Sean Danzeiser
Sean Danzeiser

Reputation: 9243

Core Data Migration from Integer 16 to Transformable

In my application, I have a core data entity with an attribute, value. I would like to change the type of this attribute from Integer 16 to Transformable in my upcoming release.

Now, when setting up my persistent store coordinator, I include the following as options:

let options: [NSString: Bool] = [
            NSMigratePersistentStoresAutomaticallyOption: true,
            NSInferMappingModelAutomaticallyOption: true]

try coordinator!.addPersistentStoreWithType(NSSQLiteStoreType, configuration: nil, URL: url, options: options) ...

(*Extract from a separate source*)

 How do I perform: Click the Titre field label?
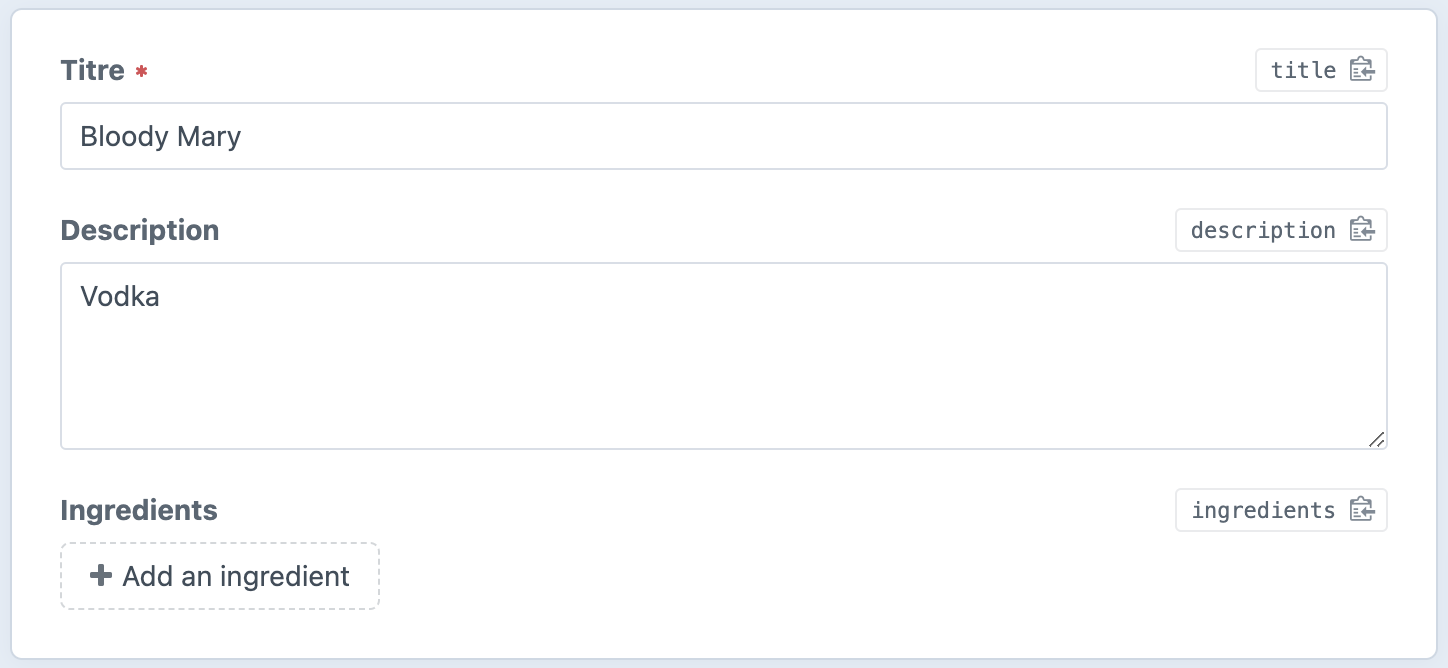click(x=90, y=70)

Now, I've created a second version of my core data model which includes the update to the value attribute, and no other changes. When I attemp to build, I get the following errors:

CoreData: error: -addPersistentStoreWithType:SQLite ... Persistent store migration failed, missing mapping model

and further down, this:

Can't find or automatically infer mapping model for migration ... Source and destination attribute types are incompatible.

So apparently CoreData can't map from the Integer 16 to Transformable automatically? How can I go about resolving this issue?

Upvotes: 3

Views: 827

Answers (1)

Tom Harrington
Tom Harrington

Reputation: 70946

There's no obvious rule for how to convert an existing integer value to a binary blob, so Core Data throws up it's hands here and says it doesn't know what you want it to do. Converting an attribute to a different data type requires more work on your part.

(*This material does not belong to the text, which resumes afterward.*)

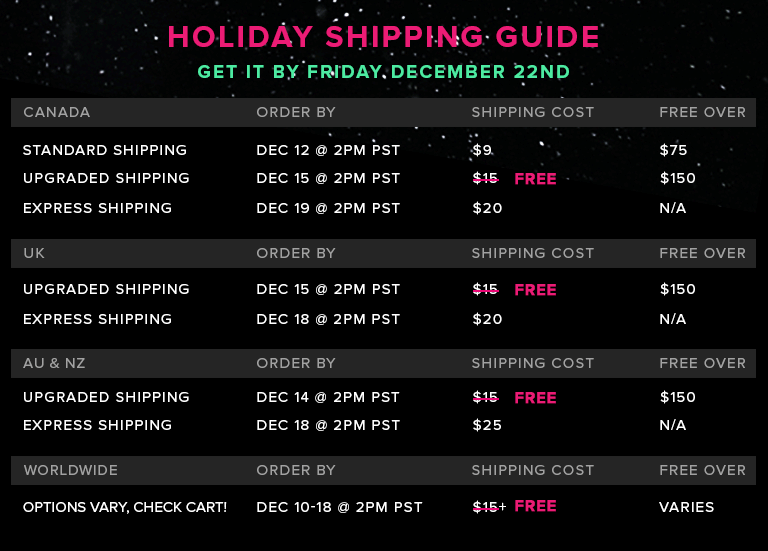This screenshot has height=551, width=768.
Task: Select UK Upgraded Shipping row label
Action: click(x=106, y=289)
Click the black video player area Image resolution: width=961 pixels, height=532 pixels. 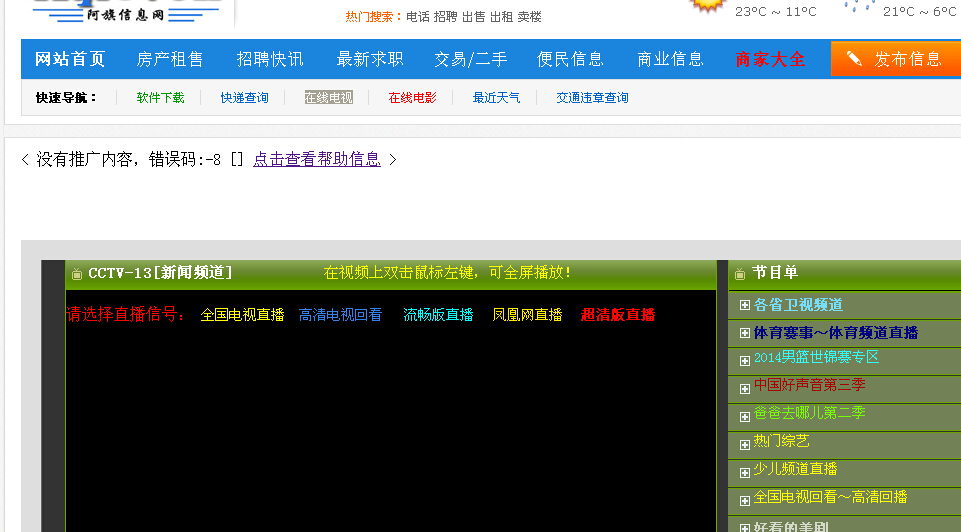[390, 430]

If you are actually converting data-- as in, you want the new binary value to be somehow derived from the old integer value-- then you need to create a mapping model and do migration the relatively-hard way. Part of this will involve you making the integer-to-binary conversion. There's a lot to know here so I'll refer you to Apple's Core Data migration guide for more information.

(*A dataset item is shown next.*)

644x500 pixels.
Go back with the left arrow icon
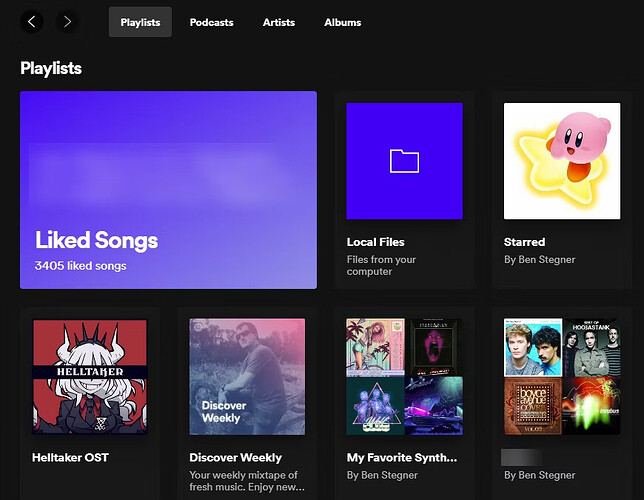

However if the new binary value is independent of the old integer value-- meaning that the new data is not derived from the old data but is a complete replacement for it-- you can keep things simple. If that's the case, don't rename the attribute. Create a new attribute with a different name, valueBlob or whatever, and delete the value attribute. Automatic lightweight migration can handle adding and removing attributes, so it could handle that change.